Cuyo
Nuno Ramos
Komorebi Ediciones
Traducción de Pedro Araya R.
66 páginas
Cuyo es un pronombre relativo de posesión, una palabra encerrada entre el poseedor y lo poseído. Dos ejemplos: 1) Nuno Ramos, cuyo libro es un gran aporte para alejarse de proyectos formalmente insustanciales, es un artista visual brasileño. 2) Entusiasman los libros así, que persiguen —y logran— esos momentos en que un idioma se vuelve otro, cuyo origen es tan desconocido como necesario.

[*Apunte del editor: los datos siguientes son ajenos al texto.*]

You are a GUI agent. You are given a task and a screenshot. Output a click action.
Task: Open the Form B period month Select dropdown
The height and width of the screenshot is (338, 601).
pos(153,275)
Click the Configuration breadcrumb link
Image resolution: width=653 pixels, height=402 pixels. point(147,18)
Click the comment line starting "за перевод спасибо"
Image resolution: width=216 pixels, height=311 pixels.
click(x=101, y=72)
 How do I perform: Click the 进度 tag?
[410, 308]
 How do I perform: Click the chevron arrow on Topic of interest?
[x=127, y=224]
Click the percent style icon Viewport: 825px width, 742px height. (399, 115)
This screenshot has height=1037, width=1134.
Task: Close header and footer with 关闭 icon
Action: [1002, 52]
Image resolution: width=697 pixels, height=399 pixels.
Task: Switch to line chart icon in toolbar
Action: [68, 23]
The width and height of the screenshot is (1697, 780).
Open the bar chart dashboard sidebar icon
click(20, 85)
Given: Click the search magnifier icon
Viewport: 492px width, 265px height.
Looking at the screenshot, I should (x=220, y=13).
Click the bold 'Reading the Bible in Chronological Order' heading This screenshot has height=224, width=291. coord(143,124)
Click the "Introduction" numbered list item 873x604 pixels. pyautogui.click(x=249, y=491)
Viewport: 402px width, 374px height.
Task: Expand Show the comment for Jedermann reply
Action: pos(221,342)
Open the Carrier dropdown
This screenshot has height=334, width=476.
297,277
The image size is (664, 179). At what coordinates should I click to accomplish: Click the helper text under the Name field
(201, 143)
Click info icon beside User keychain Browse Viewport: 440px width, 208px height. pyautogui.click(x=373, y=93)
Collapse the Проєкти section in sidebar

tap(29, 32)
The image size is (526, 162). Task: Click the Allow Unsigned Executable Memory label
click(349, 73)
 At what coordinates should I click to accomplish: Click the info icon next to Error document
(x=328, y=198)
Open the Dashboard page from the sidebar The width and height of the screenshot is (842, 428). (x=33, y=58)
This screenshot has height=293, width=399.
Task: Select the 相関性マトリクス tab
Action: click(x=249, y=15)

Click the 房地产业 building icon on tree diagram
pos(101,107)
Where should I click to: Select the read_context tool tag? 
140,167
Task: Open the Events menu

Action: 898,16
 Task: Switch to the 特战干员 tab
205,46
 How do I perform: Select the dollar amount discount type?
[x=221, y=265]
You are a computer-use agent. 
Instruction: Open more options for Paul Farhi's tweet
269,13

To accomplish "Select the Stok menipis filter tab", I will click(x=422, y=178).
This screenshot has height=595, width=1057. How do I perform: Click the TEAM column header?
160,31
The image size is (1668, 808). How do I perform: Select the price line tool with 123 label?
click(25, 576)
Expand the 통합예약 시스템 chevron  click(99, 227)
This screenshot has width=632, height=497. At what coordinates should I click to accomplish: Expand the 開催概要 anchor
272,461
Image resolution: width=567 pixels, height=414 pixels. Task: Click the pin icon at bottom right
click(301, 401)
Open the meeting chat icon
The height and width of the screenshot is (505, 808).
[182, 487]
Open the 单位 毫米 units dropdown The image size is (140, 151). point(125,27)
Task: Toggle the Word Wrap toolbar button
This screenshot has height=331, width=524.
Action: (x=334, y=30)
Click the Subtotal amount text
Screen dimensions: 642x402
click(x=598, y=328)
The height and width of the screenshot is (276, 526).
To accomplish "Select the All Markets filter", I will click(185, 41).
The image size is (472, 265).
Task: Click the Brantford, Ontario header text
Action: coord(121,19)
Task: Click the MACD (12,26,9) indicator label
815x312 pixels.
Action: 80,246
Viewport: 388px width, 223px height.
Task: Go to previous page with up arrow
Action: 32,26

Mis arbitrarios ejemplos, al mismo tiempo que encarnan la figura mencionada, enuncian la sensación que me produjo la lectura de este libro —¿De poesía? ¿De ensayo?— muy breve y concentrado —alrededor de treinta páginas que por ser esta una versión bilingüe resulta en un libro de sesenta seis—, escrito en bloques de prosa clara, que sin embargo se escapan, sobre todo en el plano de las ideas y los conceptos, del anclaje inmediato de la primera lectura.
La energía que impulsa el libro es, me parece, la desesperación. A la ya repetida hasta el hartazgo irreconciliación entre palabra y mundo, Ramos le da una vuelta, o mejor dicho, le da la vuelta, porque el libro se inicia precisamente ante la desesperación que le provoca a un artista, que trabaja con materiales concretos, imposibilidades análogas a las del lenguaje en su supuesta derrota ante el mundo de las cosas. El libro, de hecho, inició y puede leerse como las notas que tomó un escultor para poder reducir la experiencia del proceso creativo y, una vez comprendido el camino, alcanzar la realización de una escultura que no reitere una y otra vez lo ya hecho. Tal escultura estará compuesta también por esas notas (literalmente Ramos escribió algunos párrafos de Cuyo en carbón y lo plastificó con brea).
El libro es el libro de un problema, el problema de querer hacer una escultura pero no una escultura más.
«Puse vidrio derretido sobre la brea, lo que daba una forma cóncava al fieltro. El problema era qué hacer con el vidrio ahora, ya que, si prevalecía tendría una escultura de vidrio. Seguramente podría derretirlo de nuevo, o lanzar asfalto frío. Sería necesario, entonces, que los materiales se transformasen unos en otros ininterrumpidamente y, lo que es más difícil, encontrar un nombre para este material proteico, un nombre que tuviese las mismas propiedades».
Pero ese nombre no está fuera del lenguaje ni es necesario inventarlo, ese nombre, si existe, está ahí, en las palabras de uso cotidiano que de tan manoseadas se opacaron, está en esos materiales que son parte de todos los materiales: «Me cansé de arrancarle la piel a las cosas. Es siempre lo mismo: detrás de la madera, la madera, detrás del aceite, el aceite, en el interior del plástico, el plástico. La naturaleza es más repetitiva de lo que nos gustaría admitir — es que somos tan repetitivos como ella: detrás de la ambición, la ambición, en el interior del cansancio, el cansancio mismo».
Este problema de la repetición, que es el problema del límite entre lo uno y lo otro (y, si pensamos en los teléfonos y las computadoras como espejos, también el de lo social en la era de las redes sociales) lo llevan a reflexionar sobre la opacidad y el reflejo: «Si todas las cosas reflejasen como espejos, viviríamos en un mundo de relaciones ininterrumpidas: todo remitiría a todo, como cuando ponemos un espejo frente a otro (pero, ¡qué monótono sería!). La identidad de un objeto depende primero que nada de su opacidad».
La opacidad en Cuyo se juega en lo conceptual. Cuando el concepto no aparece como un sostén de una obra mediante un abanico terminológico sino como la carne del problema de estar «Ciegos ahora de lo que verán después», claramente se está ante un buen libro. Y lo estamos.